Sus pasos sonaban tranquilos y sin clemencia. Puede que no los escuchara y solo recordemos una pesadilla. Oí las súplicas de mi madre, farfullaba muy cerca del suelo, tan nerviosa que a duras penas se la entendía. A lo mejor fue un delirio el que me hizo creer que seguía luchando por nosotros y no es más que un recuerdo que nos hemos inventado.

—No pueden veros, son un regalo. Son un sacrificio… Un regalo. Son mis hijos. Para vosotros. Por favor, señores del cielo… Un regalo. Mi regalo…

No contestaron. A lo mejor nunca pasó. Pero entonces fue ella la que empezó a gritar.

Me revolví en la oscuridad y el suelo. Creo que la llamé. Mis manos encontraron el torso de Arlen, y mi hermano me reconoció. Tiró de mí para abrazarnos. Para que pudiéramos llorar juntos. Nuestra madre gemía con menos angustia que antes y contenía el dolor en la garganta. Creo que la llamé de nuevo, a gritos, porque Arlen buscó mi boca para taparla.
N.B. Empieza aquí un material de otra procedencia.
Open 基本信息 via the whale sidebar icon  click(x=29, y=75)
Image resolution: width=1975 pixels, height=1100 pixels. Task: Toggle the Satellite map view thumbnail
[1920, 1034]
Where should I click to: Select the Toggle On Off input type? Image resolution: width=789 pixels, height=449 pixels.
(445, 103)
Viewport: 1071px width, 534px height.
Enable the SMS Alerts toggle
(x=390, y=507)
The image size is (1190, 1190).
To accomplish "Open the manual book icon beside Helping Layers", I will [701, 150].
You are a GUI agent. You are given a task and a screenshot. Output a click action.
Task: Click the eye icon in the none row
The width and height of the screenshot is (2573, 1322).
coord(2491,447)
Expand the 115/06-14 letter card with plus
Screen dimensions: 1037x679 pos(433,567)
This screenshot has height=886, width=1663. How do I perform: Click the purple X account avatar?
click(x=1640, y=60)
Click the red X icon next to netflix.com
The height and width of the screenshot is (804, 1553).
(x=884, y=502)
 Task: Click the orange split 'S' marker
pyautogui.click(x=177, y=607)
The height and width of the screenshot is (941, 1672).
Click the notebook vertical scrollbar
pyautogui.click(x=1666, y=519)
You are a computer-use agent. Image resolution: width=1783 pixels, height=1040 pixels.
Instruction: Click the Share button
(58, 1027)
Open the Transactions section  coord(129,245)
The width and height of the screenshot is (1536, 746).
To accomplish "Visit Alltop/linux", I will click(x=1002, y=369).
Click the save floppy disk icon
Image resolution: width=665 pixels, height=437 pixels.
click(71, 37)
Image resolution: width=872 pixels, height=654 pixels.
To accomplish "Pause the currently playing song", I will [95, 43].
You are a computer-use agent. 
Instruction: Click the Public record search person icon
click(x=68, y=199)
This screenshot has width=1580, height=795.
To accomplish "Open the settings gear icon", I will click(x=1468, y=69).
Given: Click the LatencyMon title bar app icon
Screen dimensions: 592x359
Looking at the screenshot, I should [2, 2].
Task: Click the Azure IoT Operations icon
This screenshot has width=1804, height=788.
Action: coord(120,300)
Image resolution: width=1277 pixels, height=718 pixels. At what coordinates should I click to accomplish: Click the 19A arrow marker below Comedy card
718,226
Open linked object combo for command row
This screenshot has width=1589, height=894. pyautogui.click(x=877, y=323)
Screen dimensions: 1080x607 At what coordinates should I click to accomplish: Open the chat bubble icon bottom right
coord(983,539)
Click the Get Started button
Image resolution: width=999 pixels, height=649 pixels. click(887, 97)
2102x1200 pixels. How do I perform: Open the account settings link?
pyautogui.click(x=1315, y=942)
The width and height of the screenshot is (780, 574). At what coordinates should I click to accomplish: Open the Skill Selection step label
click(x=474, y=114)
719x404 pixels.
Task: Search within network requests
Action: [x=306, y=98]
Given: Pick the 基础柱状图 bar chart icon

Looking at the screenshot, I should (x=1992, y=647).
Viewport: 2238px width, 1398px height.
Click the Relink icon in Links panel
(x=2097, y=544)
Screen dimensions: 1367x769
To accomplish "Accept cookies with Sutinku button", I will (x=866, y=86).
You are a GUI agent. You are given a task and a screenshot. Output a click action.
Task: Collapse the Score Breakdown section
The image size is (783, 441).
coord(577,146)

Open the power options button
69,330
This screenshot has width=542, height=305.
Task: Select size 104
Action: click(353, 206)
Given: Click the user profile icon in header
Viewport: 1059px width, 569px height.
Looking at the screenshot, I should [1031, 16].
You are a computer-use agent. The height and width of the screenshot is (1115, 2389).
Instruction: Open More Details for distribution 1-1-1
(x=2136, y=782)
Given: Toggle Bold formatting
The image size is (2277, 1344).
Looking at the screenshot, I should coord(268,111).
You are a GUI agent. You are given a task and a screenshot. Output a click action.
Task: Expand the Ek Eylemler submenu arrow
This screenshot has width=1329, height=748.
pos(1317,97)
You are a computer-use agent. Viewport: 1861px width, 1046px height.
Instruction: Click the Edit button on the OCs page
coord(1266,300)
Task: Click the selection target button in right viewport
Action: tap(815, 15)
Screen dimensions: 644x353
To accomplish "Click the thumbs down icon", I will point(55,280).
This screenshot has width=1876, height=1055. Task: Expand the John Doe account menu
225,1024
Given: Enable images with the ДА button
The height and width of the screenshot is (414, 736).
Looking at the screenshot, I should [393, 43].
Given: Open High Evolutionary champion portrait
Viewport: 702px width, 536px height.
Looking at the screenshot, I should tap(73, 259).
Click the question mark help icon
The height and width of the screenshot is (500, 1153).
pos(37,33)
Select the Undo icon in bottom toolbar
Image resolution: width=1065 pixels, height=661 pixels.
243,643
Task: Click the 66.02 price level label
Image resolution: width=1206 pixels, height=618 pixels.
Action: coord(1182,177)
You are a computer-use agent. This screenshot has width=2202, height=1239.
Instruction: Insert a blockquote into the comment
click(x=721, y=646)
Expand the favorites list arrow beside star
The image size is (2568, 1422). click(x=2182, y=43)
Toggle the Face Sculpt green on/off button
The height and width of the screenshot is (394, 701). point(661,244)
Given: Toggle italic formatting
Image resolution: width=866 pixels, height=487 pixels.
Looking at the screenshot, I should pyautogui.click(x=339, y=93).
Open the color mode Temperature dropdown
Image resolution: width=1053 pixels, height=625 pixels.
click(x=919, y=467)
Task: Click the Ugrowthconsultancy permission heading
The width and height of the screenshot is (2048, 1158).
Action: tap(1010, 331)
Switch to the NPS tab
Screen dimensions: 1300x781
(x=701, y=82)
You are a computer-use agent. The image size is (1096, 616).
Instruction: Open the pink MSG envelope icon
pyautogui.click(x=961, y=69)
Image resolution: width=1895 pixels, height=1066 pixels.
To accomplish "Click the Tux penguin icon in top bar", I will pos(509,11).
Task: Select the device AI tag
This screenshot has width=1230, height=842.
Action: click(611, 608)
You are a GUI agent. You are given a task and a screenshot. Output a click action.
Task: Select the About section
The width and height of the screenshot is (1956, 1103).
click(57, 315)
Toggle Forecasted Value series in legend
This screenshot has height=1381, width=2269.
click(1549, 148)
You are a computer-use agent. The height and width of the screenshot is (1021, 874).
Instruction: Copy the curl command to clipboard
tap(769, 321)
Los gritos de mamá se apagaban.

Los ángeles son de tal belleza que ningún mortal puede soportar su visión. 

Pero la voz de nuestra madre no se quemó como una flor que bebe la luz de un sol demasiado brillante. Sonaba como si le arrancaran el aliento y la deshojaran como una margarita en manos de un niño.


Arlen me abrazaba y yo me aferraba a él. Llorando sin voz y sin lágrimas. «¿Vamos a morir, hermano? ¿Todo esto ha sido para nada? Mamá, ¿por qué no nos has matado tú?». Algo frío, tanto como la porcelana, pero mucho más duro, me sujetó por la barbilla y me alzó el rosto. No tenía fuerzas ni razones para resistirme.

El sonido que siguió era metálico. Resonó como un cascabeleo breve, como una bofetada. Algo demasiado fuera de lugar para que pudiera entender que se trataba de una carcajada.

Creo que empecé a llorar de nuevo, que extendí mi mano al aire. Buscaba a mi hermano. Pero el ángel de voz dulce me alzó en brazos y me sostuvo suavemente y sin compasión.


A lo mejor imaginamos todo eso y en realidad nos llevaron sin decir palabra. A lo mejor lo soñamos. A lo mejor fue verdad. En realidad, eso no importa. Recuerdo a nuestra madre, y que nos arrancó los ojos. Recuerdo su desesperación. Recuerdo el abrazo de Arlen, que lloramos, muy juntos y rotos. Y volver a estar juntos al despertarnos, en la torre de cristal donde moran los ángeles.